O loiro tentou recuperar a consciência aos poucos. A sua visão estava turva e encontrava-se quase sem equilíbrio. À medida que os seus olhos se iam acostumando à luz e à imagem, ele começou a reparar nos detalhes mais nítidos do local onde se encontrava. Este garoto estava atado numa cadeira no meio de uma enorme sala com pouca iluminação. De longe, viam-se vários soldados que encontravam-se de vigia – outros acordados, outros a dormir e outros no meio-termo. Do meio deles surgiu uma figura alta, imponente e rígida. Era o seu próprio pai, Eric Dubois.

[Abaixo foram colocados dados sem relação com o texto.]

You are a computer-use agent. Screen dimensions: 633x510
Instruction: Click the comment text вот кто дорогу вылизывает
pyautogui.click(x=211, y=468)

— Pobre Chat Noir. – O tom que imitia no seu discurso não mostrava qualquer tipo de compaixão. – Em poucos segundos saberei o seu segredo…
— Você? Então e os restantes? – Pergunta intrigado pelo fato daquela divisão estar cheia de testemunhas.
O adulto revirou os olhos com desprezo, como se estivesse farto dos comentários infantis que ele proferia. Com um estalar de dedos outra figura emerge da escuridão – com uma estatura enorme, gigante e musculada. Este aproximou-se do homem que o chamou, recebe as suas ordens e executa-as rapidamente e de uma forma terrível.
O rapaz não conseguia descrever aquela visão – do sítio onde os guardas descansavam e outros vigiavam, num sítio escuro, não se viam as ações em pormenor. Mas os gritos e o reflexo do sangue a espirrar era o suficiente para imaginar o tipo de tortura que aqueles pobres homens estavam a passar.
— É um monstro…! – Chat Noir insulta-o pela capacidade de cometer tal atrocidade. Nem ele mesmo sabia o que o seu próprio pai conseguiria fazer.
— Posso ser, meu pequeno herói. – O seu tom continuava ainda mais apático a cada momento que passava. O loiro agora começava a ter calafrios com receio do que lhe poderia acontecer. – Mas é você que está à mercê deste… “Monstro."
— O que você quer de mim? – Já o tom deste rapaz mostrava uma tremenda raiva por aquele homem que se encontrava mesmo à sua frente. Já nem o considerava pai.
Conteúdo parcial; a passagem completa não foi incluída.